An element of life that manages to come up countless times in conversations I have is the things on which we place value. Some things are measurable like televisions, video game consoles, household income and the like. Then come the things that are much harder to measure like service, kindness, intelligence, spirit, security love and quality time. Some of these things can be essential to one’s feelings about quality of life; others can feel essential to aspiring to higher standards of behavior and living. I feel that each individual must engage in a meaningful and thorough introspective search in order to identify the needs one has that can determine where value lies.

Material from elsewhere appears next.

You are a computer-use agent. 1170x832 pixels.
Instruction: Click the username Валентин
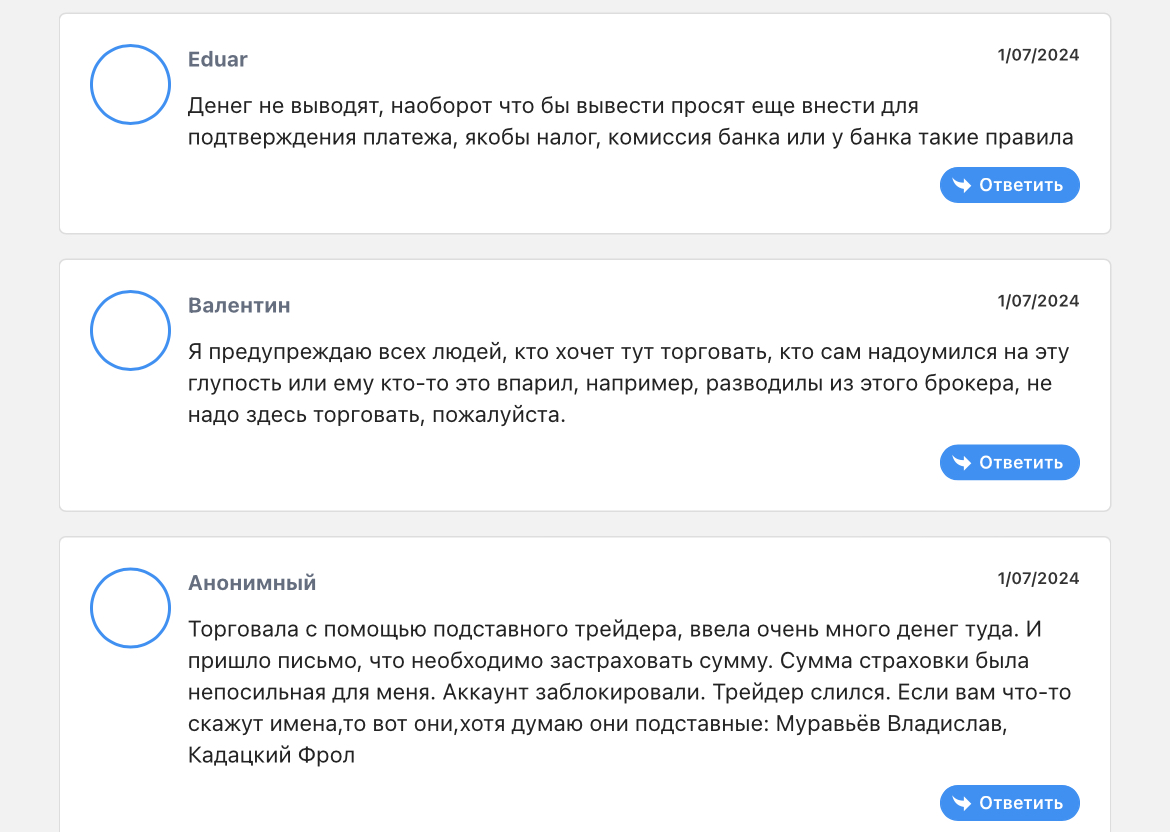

There are some whose feelings regarding security lie at the base of what they value, and many of the things they feel joy from, connection to, and attraction to have everything to do with how much security comes with the relationships they form and how those relationships are maintained. Without this, suspicion, resentment and even disdain can emerge for that person with any relationships that form. If that same person doesn’t have a clear understanding about what made security so valuable to them, they could unwittingly sabotage relationships and potentially fruitful interactions as a result of not understanding those needs clearly in their origin, nor what they actually need to feel that “safeness”.
The same scenario to me can be found in anyone’s thoughts regarding what they need to feel loved, what they need to feel supported, what they need to feel like they are in a community and so on. So the basic question is this: What do you need? How can you get it, and how can you convey those needs to those around you?
In a fairly recent post, I highlighted an ongoing cycle that I feel affects how we interact — from individual interactions to communities and nations engaging with each other. Tied to this cycle is also an uncertainty in trusting others to take one’s needs seriously and lovingly working to mutually meet the various needs on the table. Many hurtful things that may have happened to an individual, a family, a tribe, or even a nation can be a major contributing factor to why some of these needs haven’t yet been identified or voiced to those who may be in a position to contribute to the fulfillment of the healing process of the person or community feeling it.
In my travels and my conversations with all manner of people, I see a lot of pain. Lack of trust because of that pain. Lack of respect because of that pain. Lack of communication because of that pain.
Now my purpose in bringing up this topic isn’t to engage the typical self-indulgence and feelings of entitlement that could potentially sprout from it, but rather, to explore the sources of conflict we experience and how we can appropriately respond. I invite you to ask yourself: What is the most painful human interaction that I’ve experienced? What have I done over time to heal from that pain? How have I contributed to someone else’s healing process?